Intervento all’ospedale di Napoli salva la vita a mamma e figlia in grembo

intervento all'ospedale di Napoli
donna in gravidanza (foto d'archivio)

Un intervento all’ospedale di Napoli è stato condotto con maestria da una equipe di cardiochirurghi, ginecologi e anestesisti per salvare la vita ad una gestante e alla sua bimba ancora in grembo. A partecipare alla delicata operazione il professor Emanuele Pilato, Giovanni Battista Pinna e Giuseppe Comentale, Maurizio Guida e Laura Sarno; e Giuseppe Servillo, Loredana Grande e Vera Cirillo.

Intervento all’ospedale di Napoli: la storia della donna e di sua figlia

Un donna di 37 anni aveva effettuato un controllo clinico, da cui era emersa una possibile infezione virale. La giovane era al quarto mese di gravidanza. I medici l’hanno sottoposta a tutte le analisi del caso, ma più andavano a fondo alla questione e più la situazione appariva allarmante.

I medici del Policlinico prestavano attenzione alla condizione di salute della giovane ricoverata e della sua bambina. Tuttavia da un esame ecografico era emersa una massa intracardiaca che rischiava di mettere a repentaglio l’incolumità di madre e figlia. Tale massa poteva rappresentate sia un tumore cardiaco che un trombo in grado di provocare un’embolia.

I medici hanno dunque illustrato alla donna due possibilità, quella di tentare una cura farmacologica e quella dell’intervento. Pur cominciando con una terapia, le complicanze emerse hanno richiesto per causa di forza maggiore l’approccio chirurgico.

Il tentativo delicato per salvare anche il feto

Il momento è stato delicato, come spiega La Voce della Nazione, non solo per la famiglia della giovane ma anche per i medici, che sapevano bene i rischi nel sottoporre la donna ad una operazione.

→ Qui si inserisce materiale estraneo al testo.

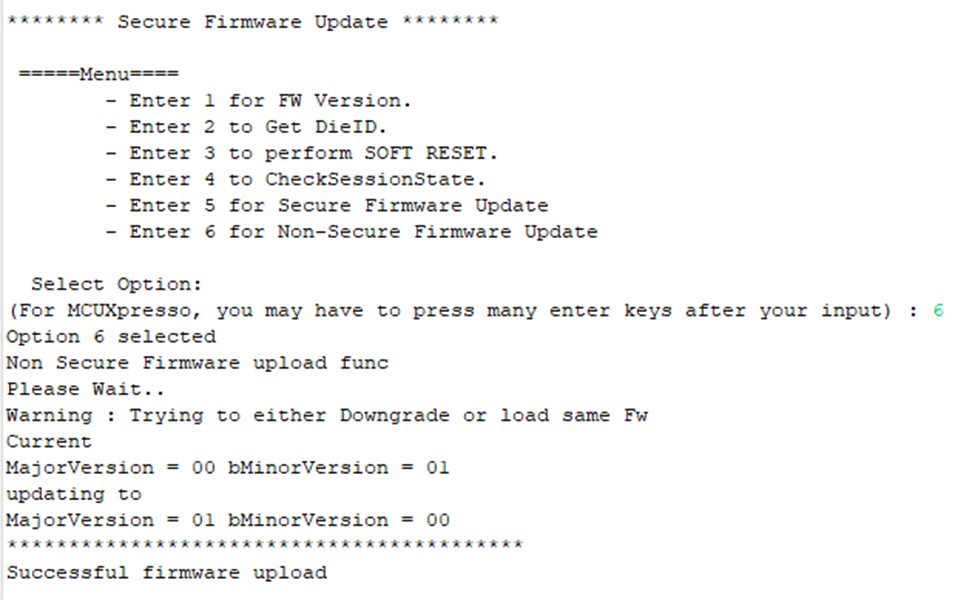Click the green typed input "6"
The image size is (975, 600).
coord(939,311)
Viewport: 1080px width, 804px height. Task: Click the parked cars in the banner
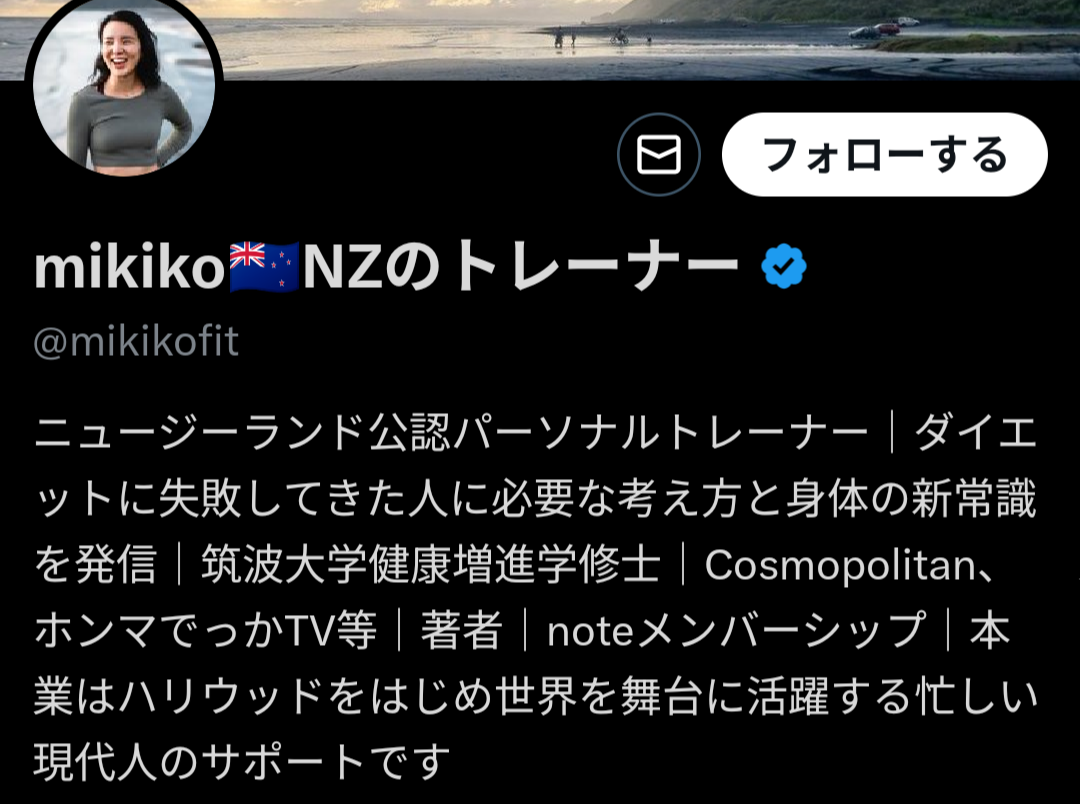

L’intervento all’ospedale di Napoli è stato messo in piedi dopo un consulto molto approfondito tra i ginecologi e i cardiochirurghi, i quali dovevano agire cercando di salvaguardare anche la vita del feto. I medici hanno spiegato che prima di tutto bisognava intervenire sulla madre, ma al contempo bisognava evitare che l’interruzione del battito cardiaco della madre togliesse la vita alla bimba. È stato dunque necessario pianificare nel dettaglio l’intera procedura chirurgica.

Gli anestesisti, dal loro canto, hanno ridotto l’utilizzo di farmaci per evitare danni al feto ma hanno agito in modo tale da preservare la madre. Bisogna infatti evitare stress chimici, fisici e traumatici; controllando ogni secondo scandito dai tempi operatori. Hanno lavorato braccio a braccio con ginecologi e chirurghi anche gli ostetrici, i quali avrebbero dovuto intervenire dianzi al rischio di aborto o di emorragia uterina.

L’intervento all’ospedale di Napoli comunque ha avuto buon esito sia per la 37enne che per la piccola che portava in grembo. La massa, ovvero un trombo, è stata asportata e il cuore della madre è ora libero di battere per sé e per la sua piccola.